* Short task a *
Quote the passage of the Glenn Gould film review between "COMPOSERS: Glenn Gould" and "source of fascination.", inclusive.

* Source document *

»»

COMPOSERS: Glenn Gould
LABELS: Drakes Avenue Pictures
ALBUM TITLE: A film by Michèle Hozer & Peter Raymont
PERFORMER: Interviews with Cornelia Foss, Roxolana Roslak, Ray Roberts, Petula Clark, Vladimir Ashkenazy, Lorne Tulk, John Roberts, Mark Kingwell etc
CATALOGUE NO: DAP 7793 (PAL system; stereo; 16:9 picture format)
Glenn Gould’s public persona was that of a solitary, ascetic, visionary, eccentric, iconoclastic genius. This lovely film serves to humanise its subject while acknowledging that the iconic Gould remains both firmly entrenched and an endless source of fascination.
Alternating between clips of Gould himself and interviews with others about him, it explores his childhood, training, and early career in Canada. Then follows the astonishing impact of his 1955 recording of Bach’s Goldberg Variations, and his tumultuous concert career, including wildly successful Soviet appearances in 1957, and a 1962 performance of Brahms’s D minor Concerto with which conductor Leonard Bernstein publicly disagreed in advance. Following Gould’s retirement from the concert stage in 1964 came his forward-looking experiments with recording techniques and radio production, and ultimately his downward spiral into eccentricity and abuse of prescription drugs before his premature death at age 50.

««

* Short task b *
In the data records, print the lines between the lines holding "Task: Select MICROSOFT-CORP-MSN-AS-BLOCK" and "click(287, 514)", inclusive. Leave the pictures out of your answer.

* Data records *

»»

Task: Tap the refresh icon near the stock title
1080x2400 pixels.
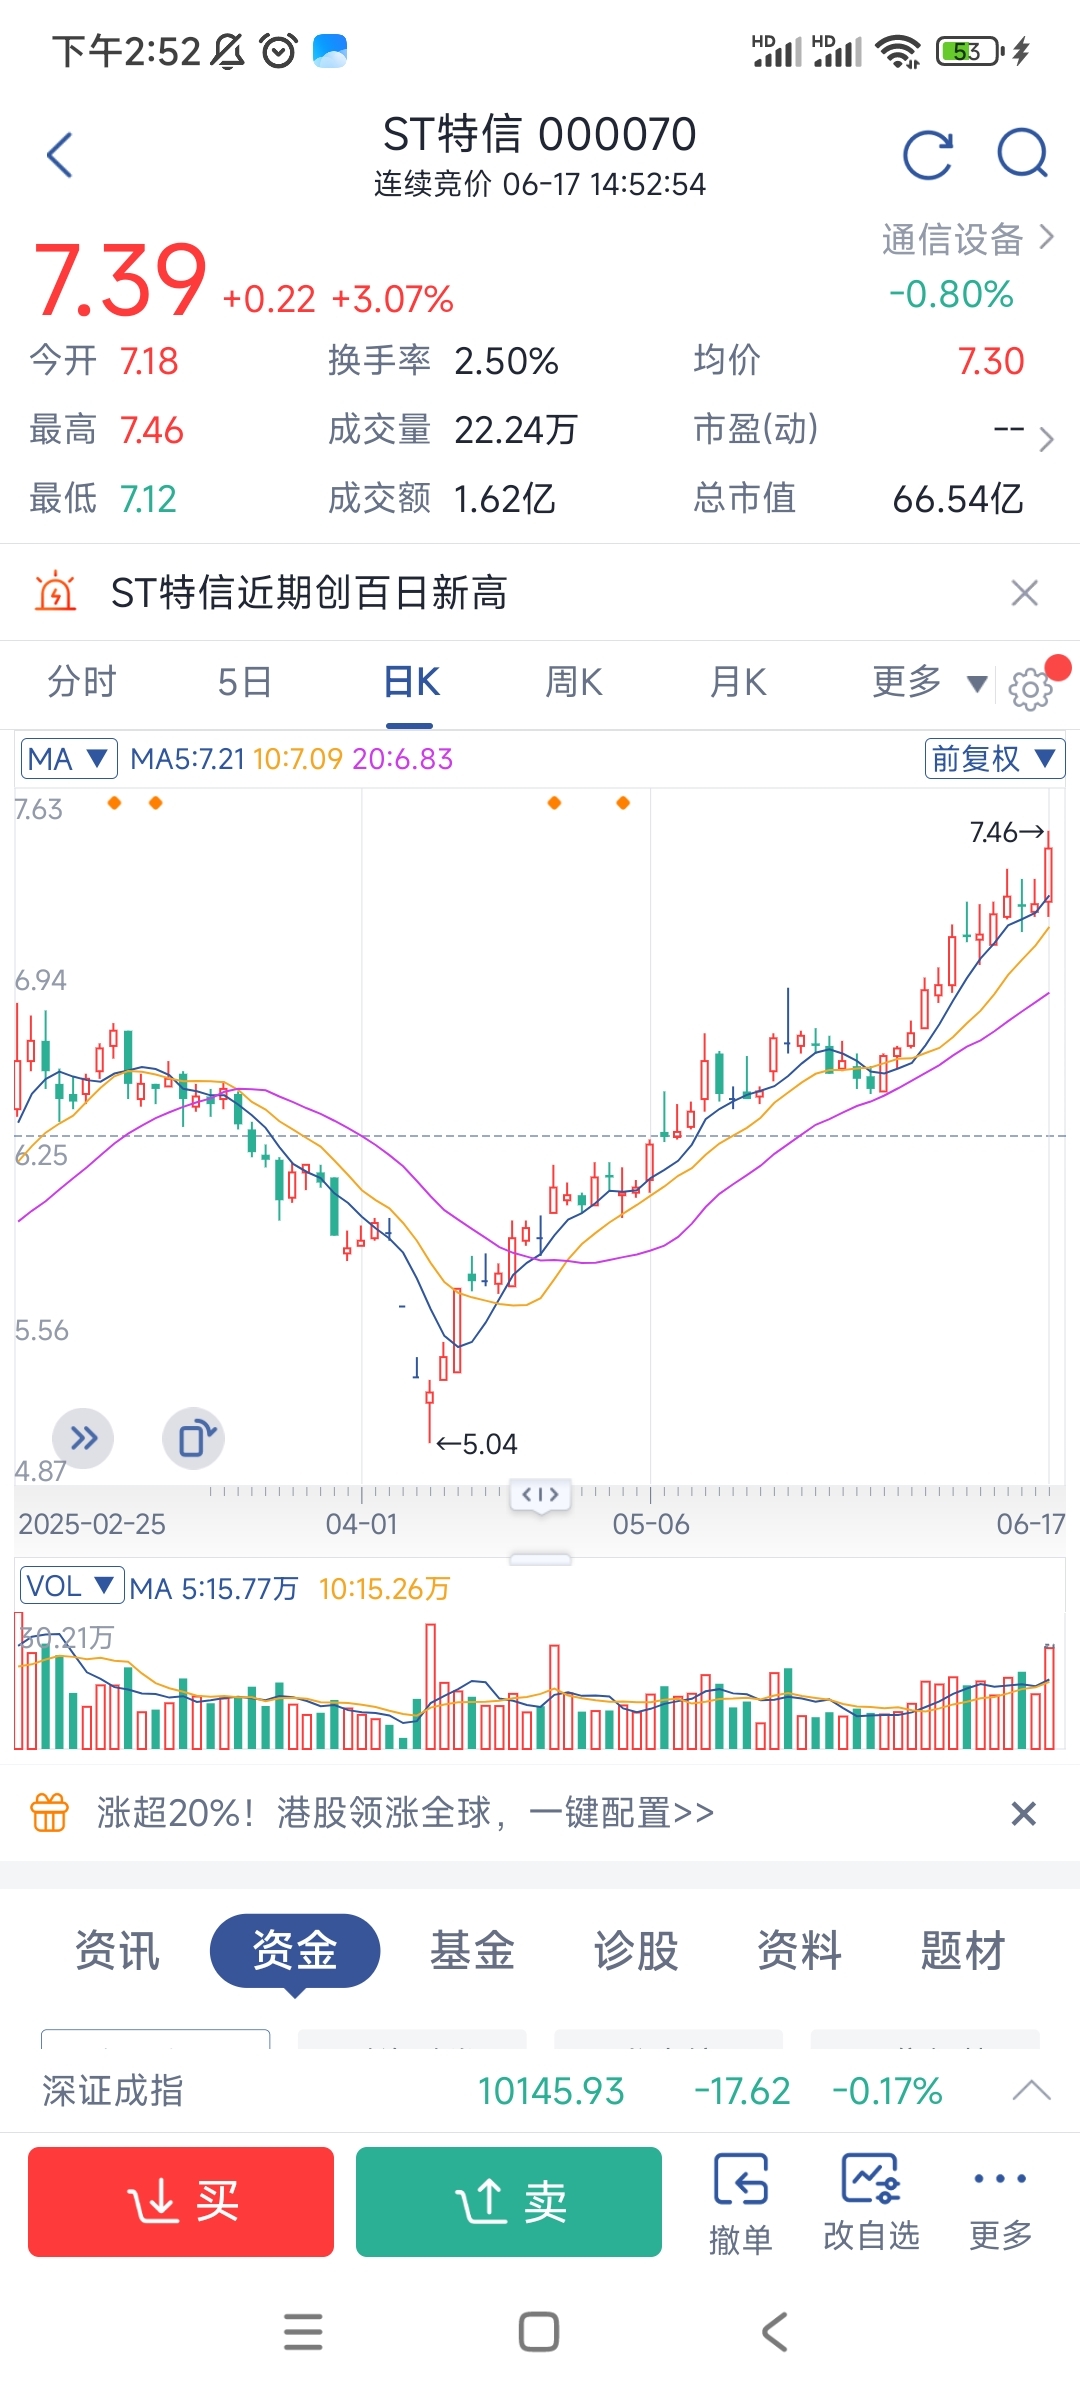Action: coord(928,156)
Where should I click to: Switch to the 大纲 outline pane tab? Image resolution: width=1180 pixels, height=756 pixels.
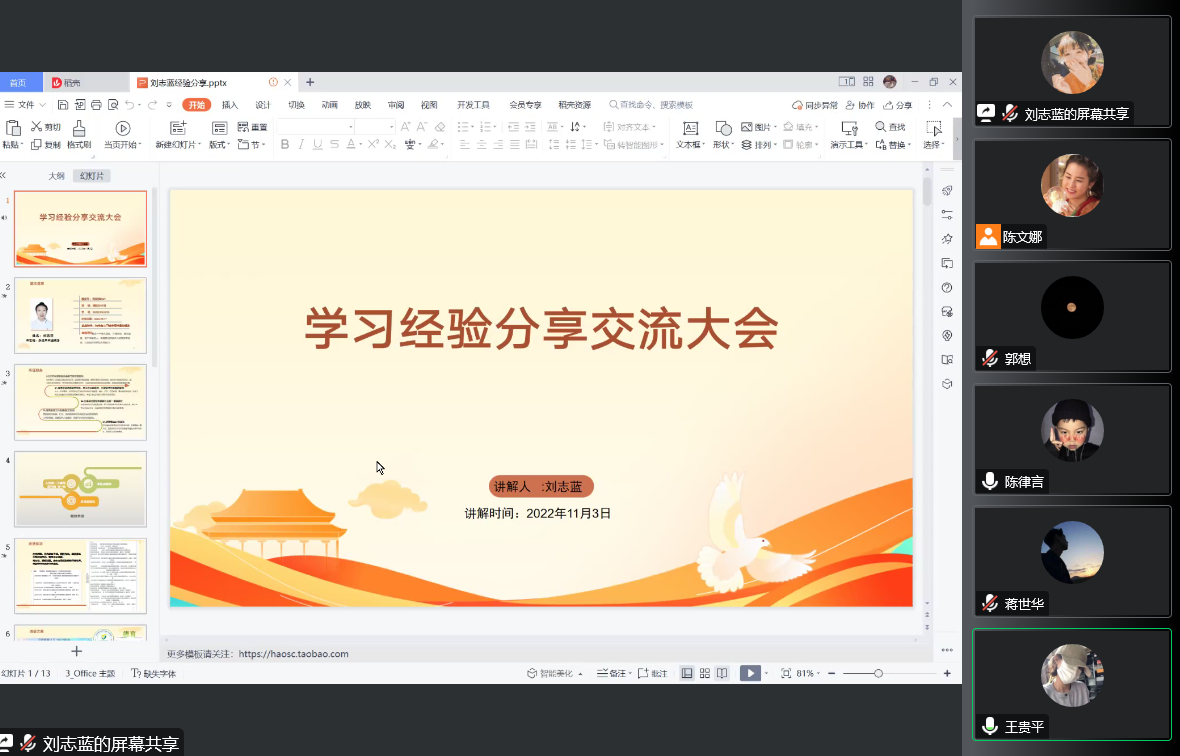pos(57,176)
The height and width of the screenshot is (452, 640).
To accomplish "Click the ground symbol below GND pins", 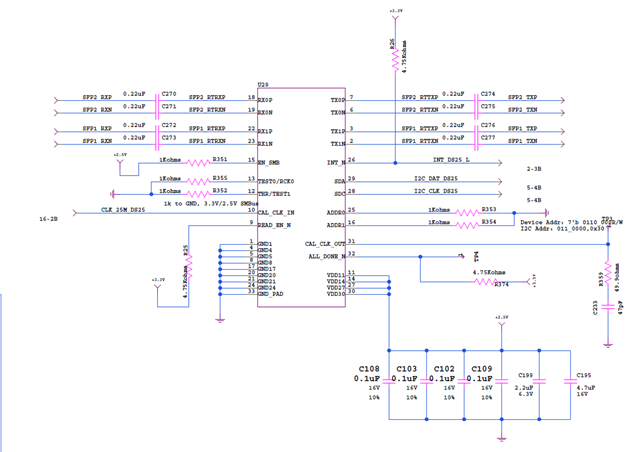I will pyautogui.click(x=220, y=320).
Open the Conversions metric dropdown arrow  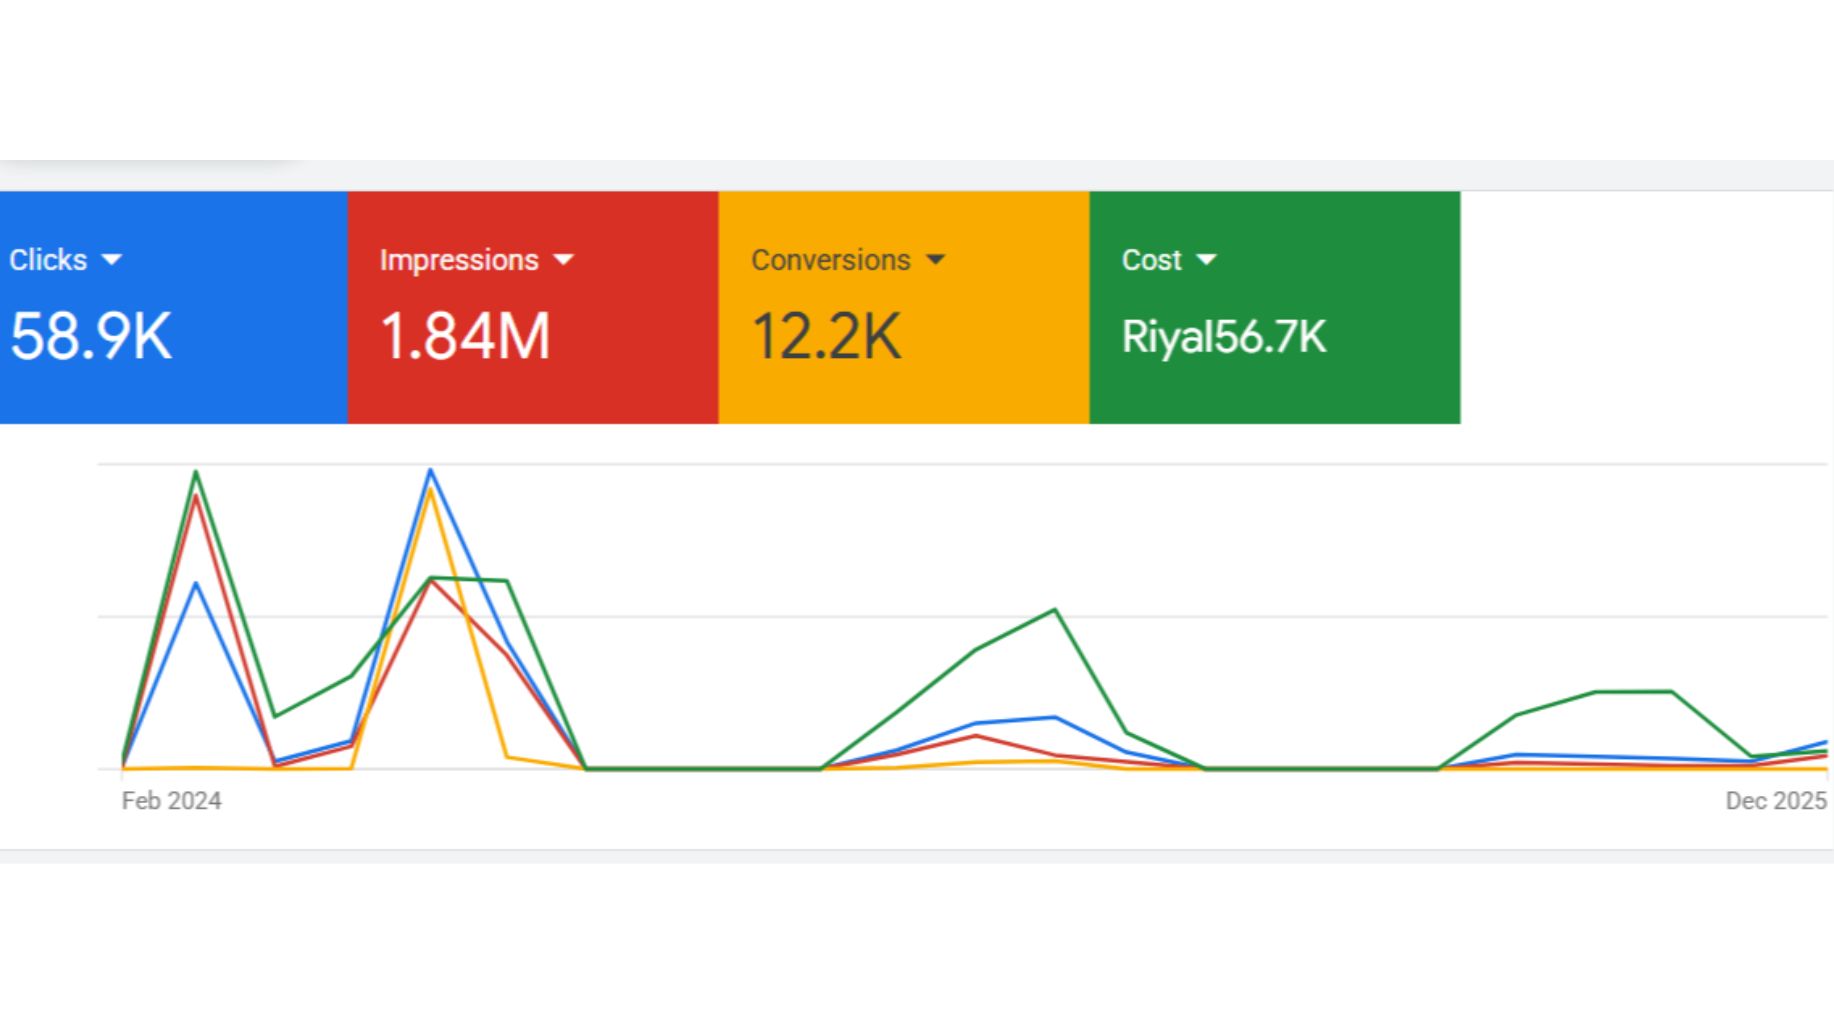(x=935, y=260)
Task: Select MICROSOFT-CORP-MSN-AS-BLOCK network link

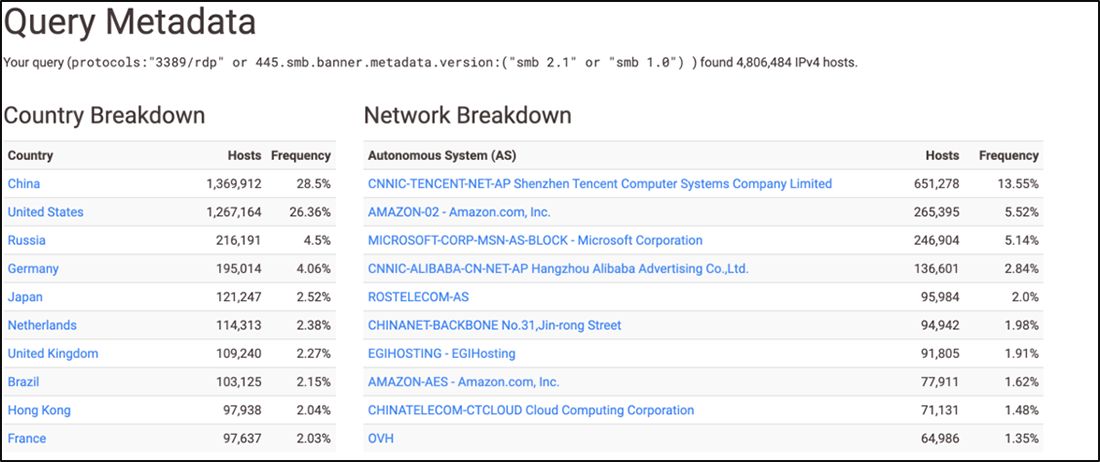Action: (535, 240)
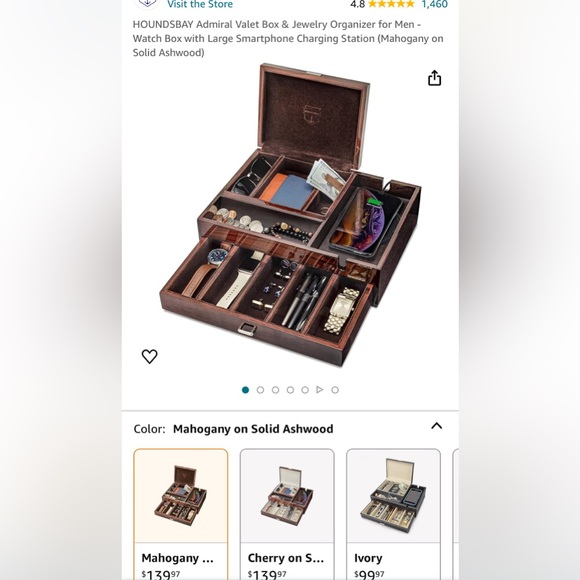Choose the Cherry on Solid color option
The width and height of the screenshot is (580, 580).
click(287, 514)
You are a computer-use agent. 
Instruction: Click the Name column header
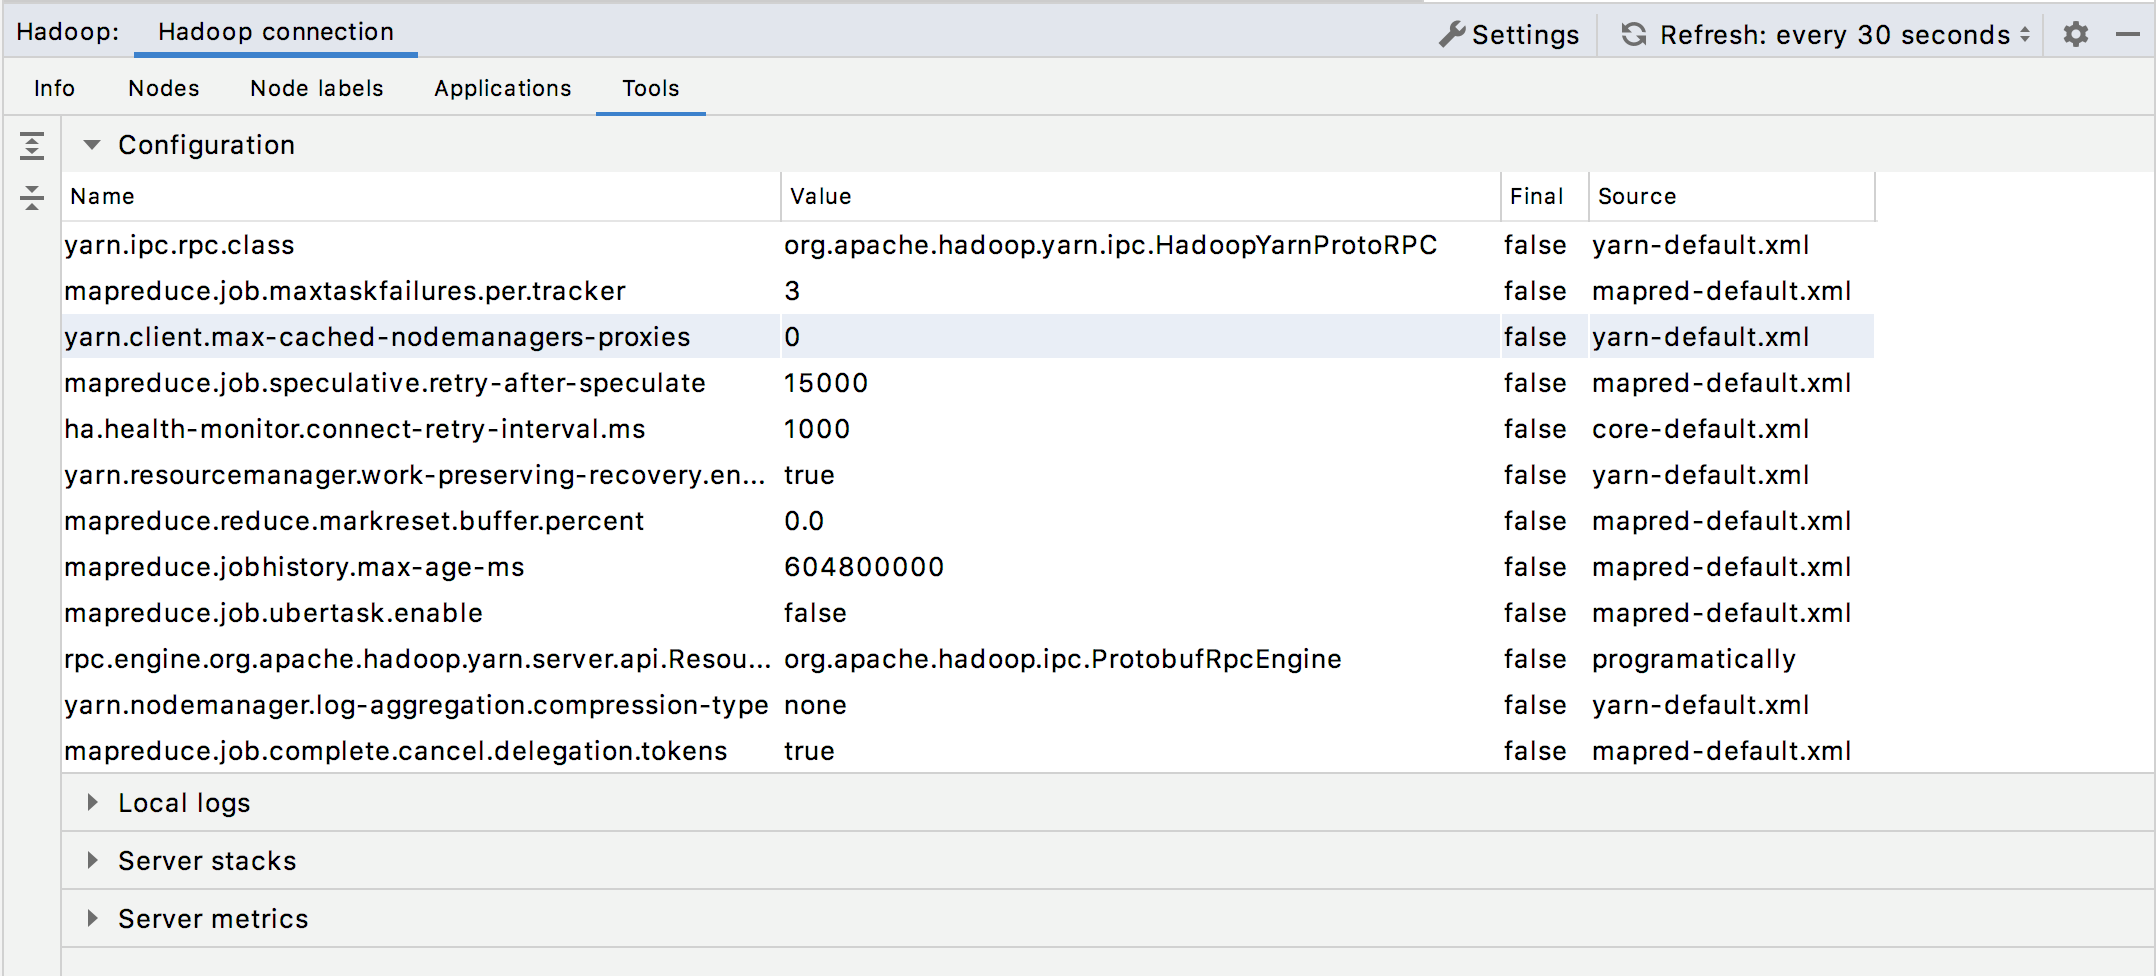(102, 196)
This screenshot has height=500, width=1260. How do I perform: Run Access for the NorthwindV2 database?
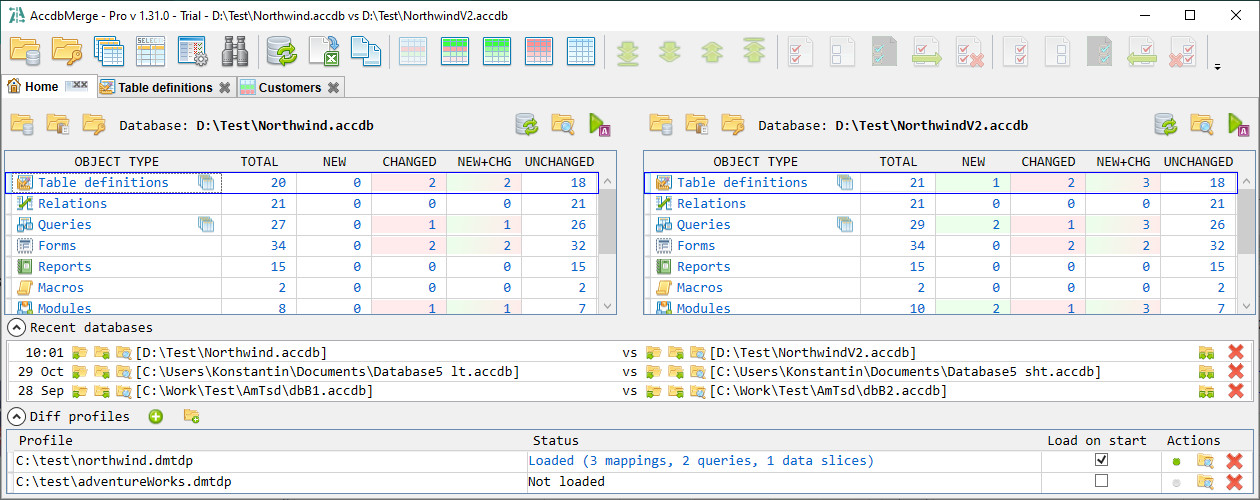click(1239, 125)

««

* Correct result a *
COMPOSERS: Glenn Gould
LABELS: Drakes Avenue Pictures
ALBUM TITLE: A film by Michèle Hozer & Peter Raymont
PERFORMER: Interviews with Cornelia Foss, Roxolana Roslak, Ray Roberts, Petula Clark, Vladimir Ashkenazy, Lorne Tulk, John Roberts, Mark Kingwell etc
CATALOGUE NO: DAP 7793 (PAL system; stereo; 16:9 picture format)
Glenn Gould’s public persona was that of a solitary, ascetic, visionary, eccentric, iconoclastic genius. This lovely film serves to humanise its subject while acknowledging that the iconic Gould remains both firmly entrenched and an endless source of fascination.

* Correct result b *
Task: Select MICROSOFT-CORP-MSN-AS-BLOCK network link

Action: (535, 240)
Choose the Cherry on Solid color option
The width and height of the screenshot is (580, 580).
click(287, 514)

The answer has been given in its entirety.